また芸能人に対して結婚や離婚の時期を予言することもよくあった。

結婚はまだしも、離婚についてテレビで予言することは珍しい。テレビは基本的に建前のメディアだ。だから出演者に対してネガティブなことは言わないのが常識。また、世の中を不安にさせるようなことも口にしないものだ。

ところが細木数子は、そのあたりをオブラートに包むことなく断言する。本人にとっては六星占術という根拠があるので動じない。占い師としては当然かもしれない。だが、テレビ番組の出演者としてはお約束を無視するもの。しかし、それが逆に忖度しない破天荒な魅力として映ったことは想像に難くない。

レイザーラモンHGとの“伝説の放送事故”

テレビのお約束を無視したという意味では、いまも語り草のレイザーラモンHGとの一件がある。

2005年、『ズバリ言うわよ!』に出演した芸人のレイザーラモンHG。
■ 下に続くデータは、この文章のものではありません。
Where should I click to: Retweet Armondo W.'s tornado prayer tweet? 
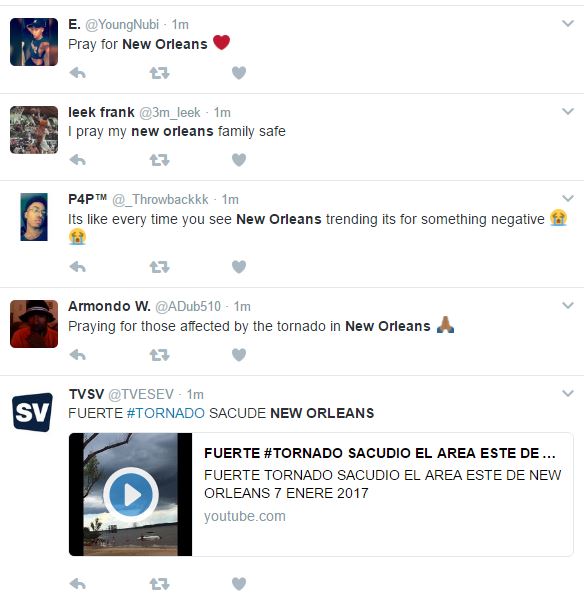point(159,355)
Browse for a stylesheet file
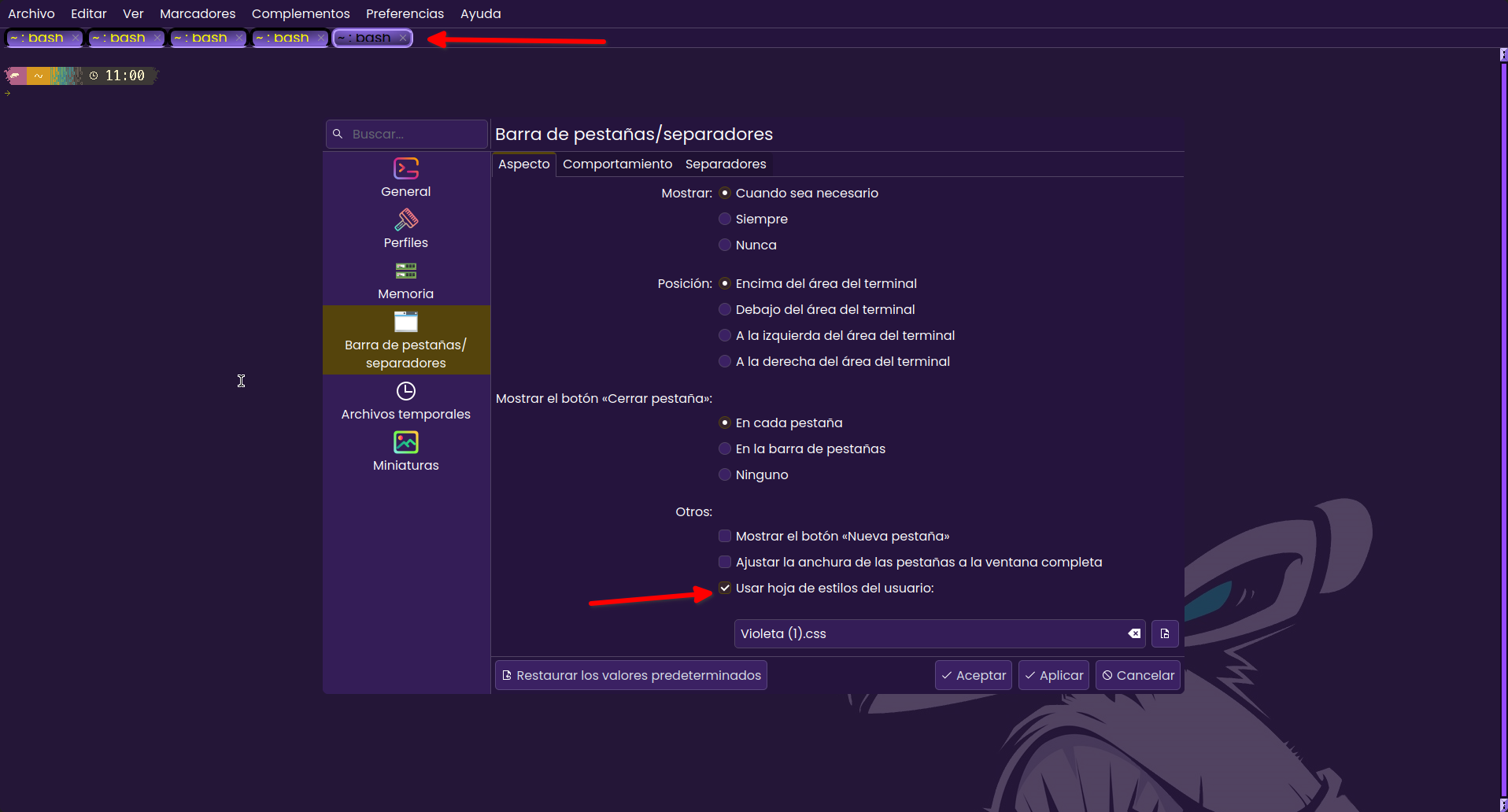 coord(1164,633)
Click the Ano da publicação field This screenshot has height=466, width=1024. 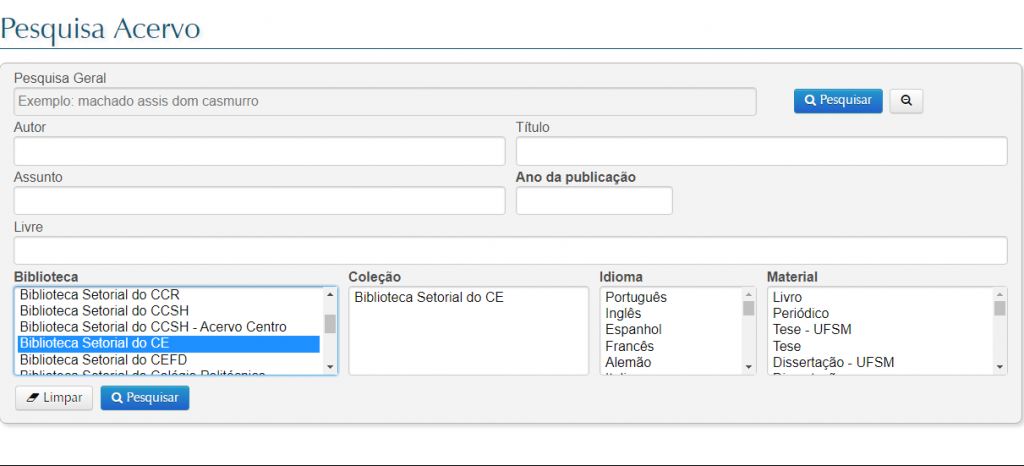click(594, 201)
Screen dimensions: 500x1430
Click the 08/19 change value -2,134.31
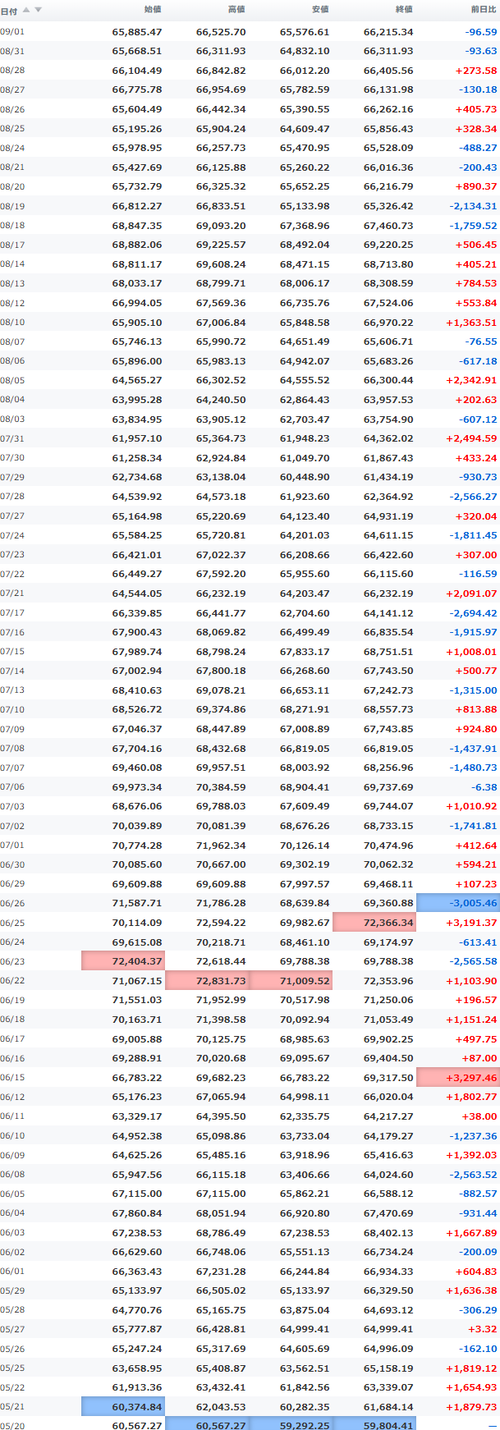tap(468, 205)
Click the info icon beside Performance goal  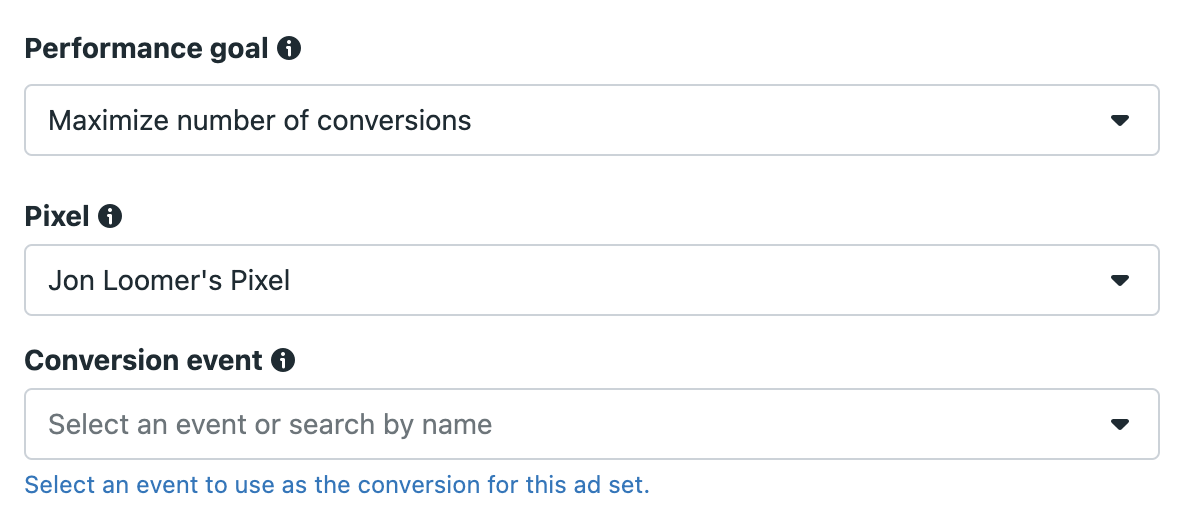coord(289,49)
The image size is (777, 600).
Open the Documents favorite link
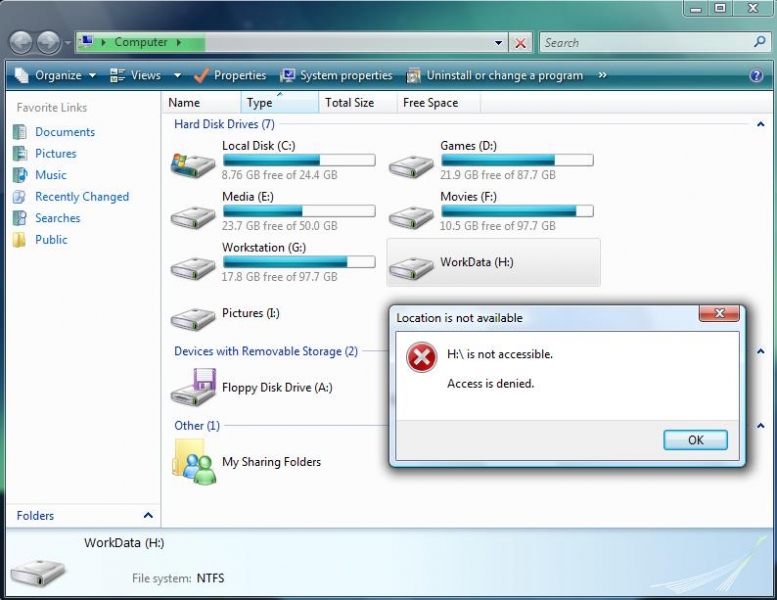(64, 132)
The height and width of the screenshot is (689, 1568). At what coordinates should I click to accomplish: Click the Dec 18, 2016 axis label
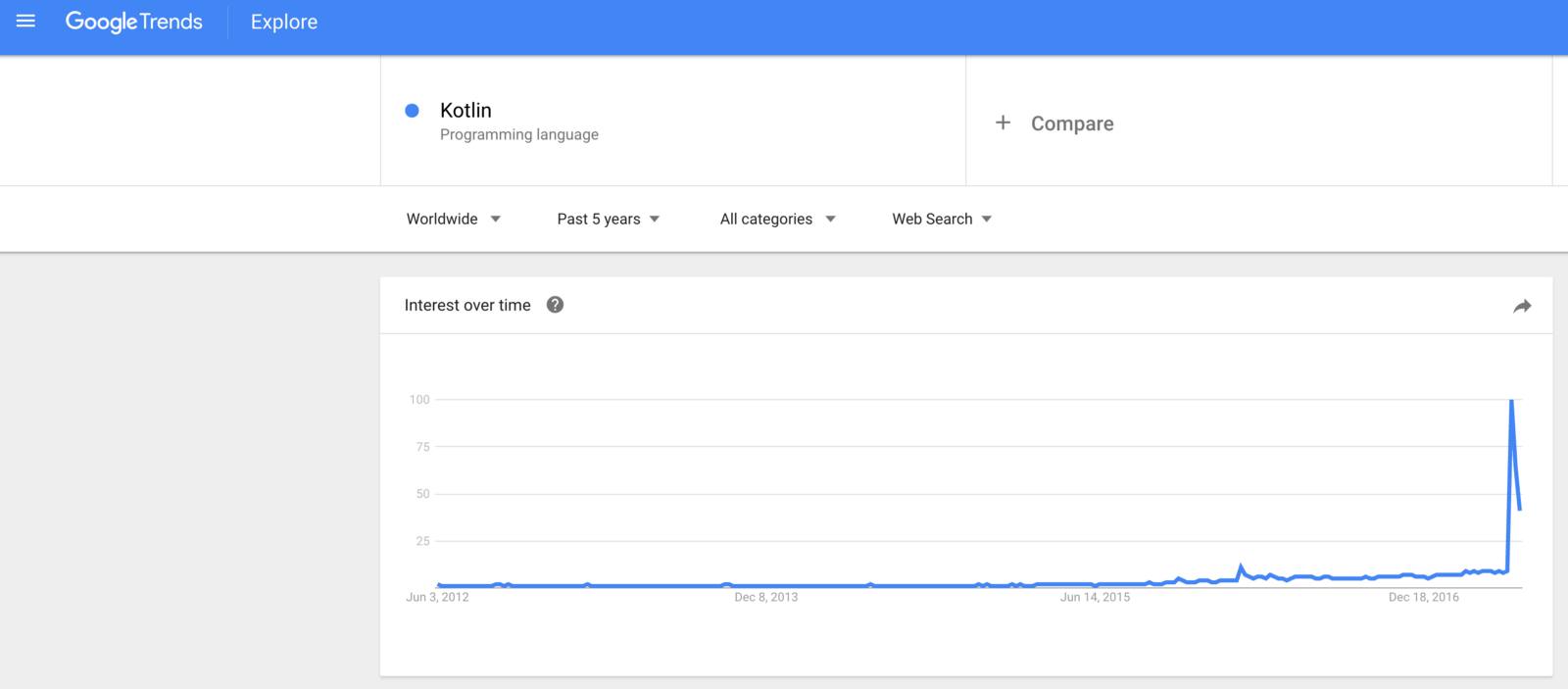tap(1423, 597)
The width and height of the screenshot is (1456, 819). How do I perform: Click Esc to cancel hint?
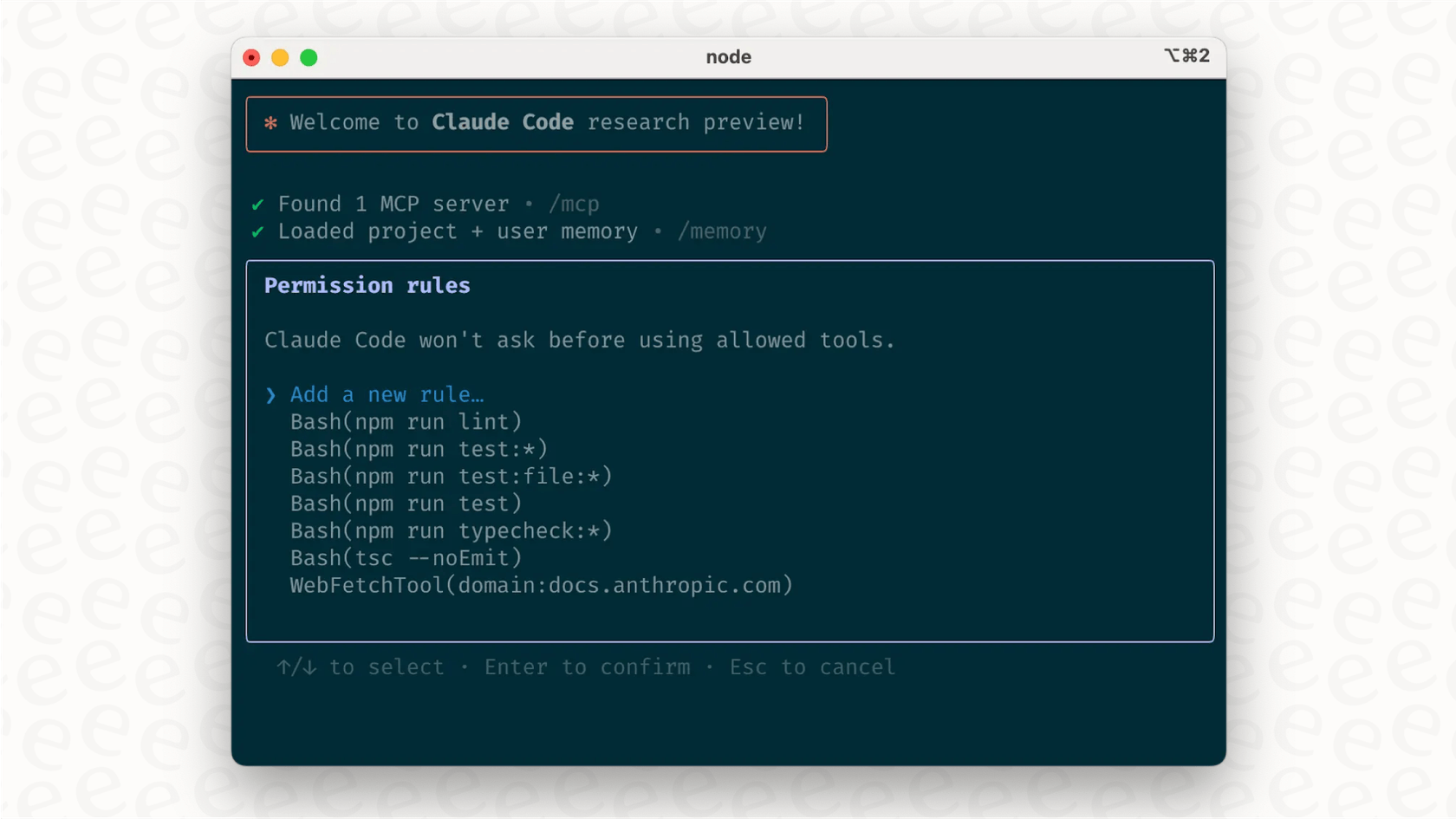point(811,667)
当時HGは、全身黒いレザーの衣装に身を包んだハードゲイのキャラクターで大ブレーク。「フォー!」と雄叫びをあげ、「セイセイセイ」などと言いながら、腰を高速で振るのが持ちネタだった。

後楽園ホールで行われたハッスル・ツアー2008〜12.25 クリスマスSP part.2〜にて、レイザーラモンHG氏
後楽園ホールで行われたハッスル・ツアー2008〜12.25 クリスマスSP part.2〜にて、レイザーラモンHG氏(写真=Andrew Quentin/CC-BY-SA-2.0/Wikimedia Commons

当然、芸人としては相手がたとえ細木数子であってもやめるわけにはいかない。HGはいつものバラエティのノリで、椅子にもまともに座らず、M字開脚の姿勢にして股間を細木に見せつける。

初対面の細木は真顔になり、「これは芸とは言えない」「こんな慇懃無礼な人は見ない」と占うことを拒否。だがそれをHGは絶好のフリととらえ、「オレの腰の相はどうですか~?」などと言いながら、立ち上がって腰を思い切り振り始める。「気持ち悪いッ!」と顔をそむける細木。完全にその場は凍りついた。

事態を収拾しようとしたディレクターは、HGに「謝ってください」と書いたカンペを出す。ところが、HGはこれも完全に勘違いして「細木さん、謝ってくださいよー」とバラエティのノリでやってしまい、とうとう細木は「なんであたしが謝らなきゃいけないの」と激怒。予定していたHGの占いも中止になり、HGは司会のくりぃむしちゅーの判断で強制退場させられた。

HGの芸風が気に入らなかったのも事実だろう。だが、細木はこの場面でも、変に場を収めたりせず、バラエティのお約束などに従わない破天荒なキャラクターを貫いたとも言える。ハプニングこそがテレビの醍醐味だとすれば、これほど視聴者の期待に応えた場面もなかった。